Hannes Balla: Der Bauproletarier als Naturgewalt

Im Zentrum: Hannes Balla, Brigadier mit ausgeprägtem Sinn für Effizienz und eigenem Verständnis von sozialistischer Eigentumsordnung – nämlich: Was nicht festgeschraubt ist, gehört der Brigade. Er wirkt wie ein vergessener Bruder von Bud Spencer – bloß ohne Pasta, aber mit Parteibuch im Rücken. Balla ist das raue Herz des Romans, derjenige, dem man nicht widerspricht, weil man ihn ohnehin nicht aufhalten kann. Und gerade deshalb ist er die tragischste Figur: einer, der immer liefert – und trotzdem nie dazugehört.

Neben ihm: Werner Horrath, Parteisekretär mit Gewissensbiss, und Kati Klee, die zwischen Theorie und Zärtlichkeit laviert. Ein Dreieck, das weit mehr ist als eine Liebesgeschichte – es ist ein Minenfeld politischer Loyalität und privater Emanzipation.

Der Film: Zu echt, zu unbequem – und deshalb verboten

Dass dieser Roman verfilmt wurde, ist erstaunlich. Dass der Film auch noch gut wurde, grenzt an ein Wunder. Regisseur Frank Beyer gelang 1966 mit Spur der Steine einer der mutigsten und stilistisch eigenständigsten Filme der DDR. Gedreht in rauem Schwarzweiß, mit der Ästhetik eines DDR-Western, lässt Beyer Balla – gespielt von einem herrlich ungebügelten Manfred Krug – durch die Baustelle poltern wie Clint Eastwood durch die Prärie.

Doch statt Applaus gab’s den Rohrkrepierer der Kulturpolitik: Nach wenigen Tagen verschwand der Film im Giftschrank. Offizielle Begründung: Die Arbeiter seien „nicht vorbildlich“ dargestellt. Inoffiziell: Der Film war zu nah dran an der Realität.

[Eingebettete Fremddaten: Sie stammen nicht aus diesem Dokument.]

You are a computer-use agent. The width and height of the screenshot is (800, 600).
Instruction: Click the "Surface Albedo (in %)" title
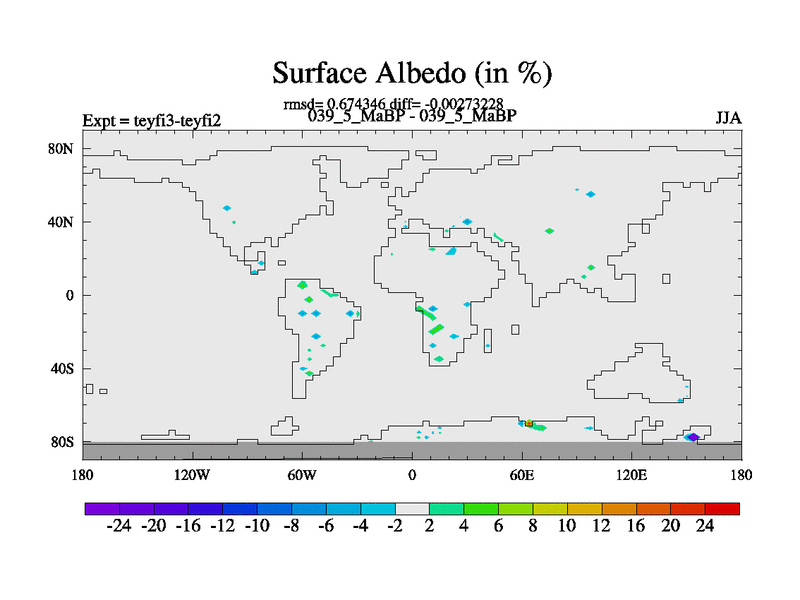pos(412,73)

Und Nähe war in der DDR selten erwünscht, schon gar nicht im Kino.

Erst 1989 – als ohnehin alles wackelte – wurde der Film wieder gezeigt. 1990 lief er auf der Berlinale. Zu spät für Frank Beyers Karriere, aber früh genug für einen späten Triumph der Wahrhaftigkeit.

Und heute? Von der Brigade zur Doku-Serie

Heute steht auf vielen Baustellen keine Brigade mehr, sondern eine Subfirma der Subfirma. Die Baupläne digital, die Konflikte kaum weniger absurd – nur dass keiner mehr laut wird. Hannes Balla wäre heute entweder im Gefängnis oder in der dritten Staffel einer Realityshow über „Deutschlands härteste Bauleiter“.

Spur der Steine wirkt aus heutiger Sicht wie ein Echo aus einer anderen Welt – aber einem, dem man zuhören sollte. Denn wer heute über Fachkräftemangel klagt, der sollte sich fragen, wann eigentlich der Respekt gegenüber dem Handwerk verloren ging. Vielleicht war’s in dem Moment, als Bauarbeiter zu „Montagekräften“ wurden und Brigadiere durch Bauleiter mit PowerPoint ersetzt wurden.

Neutsch’ Roman und Beyers Film zeigen nicht einfach, wie gebaut wurde. Sie zeigen, was es heißt, mit Widerspruch zu leben, Verantwortung zu übernehmen – und Haltung zu zeigen, auch wenn’s unbequem wird. Das ist vielleicht die eigentliche Lehre aus Schkona: Dass es eine Gesellschaft ohne respektiertes Handwerk nicht weit bringt. Oder um es mit Balla zu sagen: Ohne Hammer geht hier gar nichts.

Spur der Steine ist nicht nur ein Roman über eine DDR-Baustelle und mehr als ein damals verbotener DEFA-Film. Es ist ein doppelter Erinnerungsraum – an eine Zeit, in der gebaut wurde, nicht nur an Häusern, sondern auch an Überzeugungen. Dass viele dieser Überzeugungen heute unter Geröll liegen, heißt nicht, dass sie keine Spur hinterlassen haben. Man muss nur genau hinschauen – und ab und zu einen Stein umdrehen.